▶ **Teks Bacaan**:
Lebih lanjut Ia jelaskan, semua praktik yang dilakukan telah mengikuti standar nasional maupun internasional, berdasarkan pedoman dari Badan Kesehatan Hewan Dunia (OIE) maupun CODEX Alimentarius.
“Pemerintah RI menjamin penerapan unit usaha ini mengikuti sebagaimana diatur dalam Permentan No. 28/2008 tentang Kompartementalisasi dan Zoning serta Permentan No. 381/2005 tentang Sertifikasi Nomor Kontrol Veteriner,” tandasnya.
Dalam kesempatan tersebut, Indonesia juga telah menawarkan konsep kerjasama kegiatan Joint Border Surveillance di perbatasan negara Timor Leste dengan Indonesia.
“Ke depan dapat disepakati jenis bantuan teknis yang diperlukan guna lebih memperkuat kapasitas surveilans di negara Republic Demokrate Timor Leste,” terang Fadjar Sumping.

▶ **Tugas Singkat a**: Salin tanpa perubahan baris-baris catatan di bawah, mulai dari baris yang memuat "Image resolution: width=401" dan berhenti setelah baris yang memuat "Viewport: 1192px width, 618px".

▶ **Data Latihan**:
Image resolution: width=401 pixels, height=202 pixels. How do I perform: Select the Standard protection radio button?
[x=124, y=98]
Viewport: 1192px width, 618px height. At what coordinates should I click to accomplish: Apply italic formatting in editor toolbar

...

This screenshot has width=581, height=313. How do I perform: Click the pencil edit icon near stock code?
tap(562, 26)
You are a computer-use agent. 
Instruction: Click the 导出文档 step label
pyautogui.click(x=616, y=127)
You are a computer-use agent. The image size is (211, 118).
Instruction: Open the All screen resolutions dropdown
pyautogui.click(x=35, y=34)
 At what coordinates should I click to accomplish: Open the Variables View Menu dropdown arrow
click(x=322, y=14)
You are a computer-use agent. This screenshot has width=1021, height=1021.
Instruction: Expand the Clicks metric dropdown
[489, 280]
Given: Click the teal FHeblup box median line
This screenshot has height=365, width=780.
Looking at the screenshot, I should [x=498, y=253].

▶ **Tugas Singkat b**: Tulis ulang bagian teks bacaan mulai dari kata "Dalam kesempatan tersebut, Indonesia" hingga kata "terang Fadjar Sumping.", dengan mengganti "surveilans" menjadi "pengawasan".

▶ **Hasil Latihan a**:
Image resolution: width=401 pixels, height=202 pixels. How do I perform: Select the Standard protection radio button?
[x=124, y=98]
Viewport: 1192px width, 618px height. At what coordinates should I click to accomplish: Apply italic formatting in editor toolbar

▶ **Hasil Latihan b**:
Dalam kesempatan tersebut, Indonesia juga telah menawarkan konsep kerjasama kegiatan Joint Border Surveillance di perbatasan negara Timor Leste dengan Indonesia.
“Ke depan dapat disepakati jenis bantuan teknis yang diperlukan guna lebih memperkuat kapasitas pengawasan di negara Republic Demokrate Timor Leste,” terang Fadjar Sumping.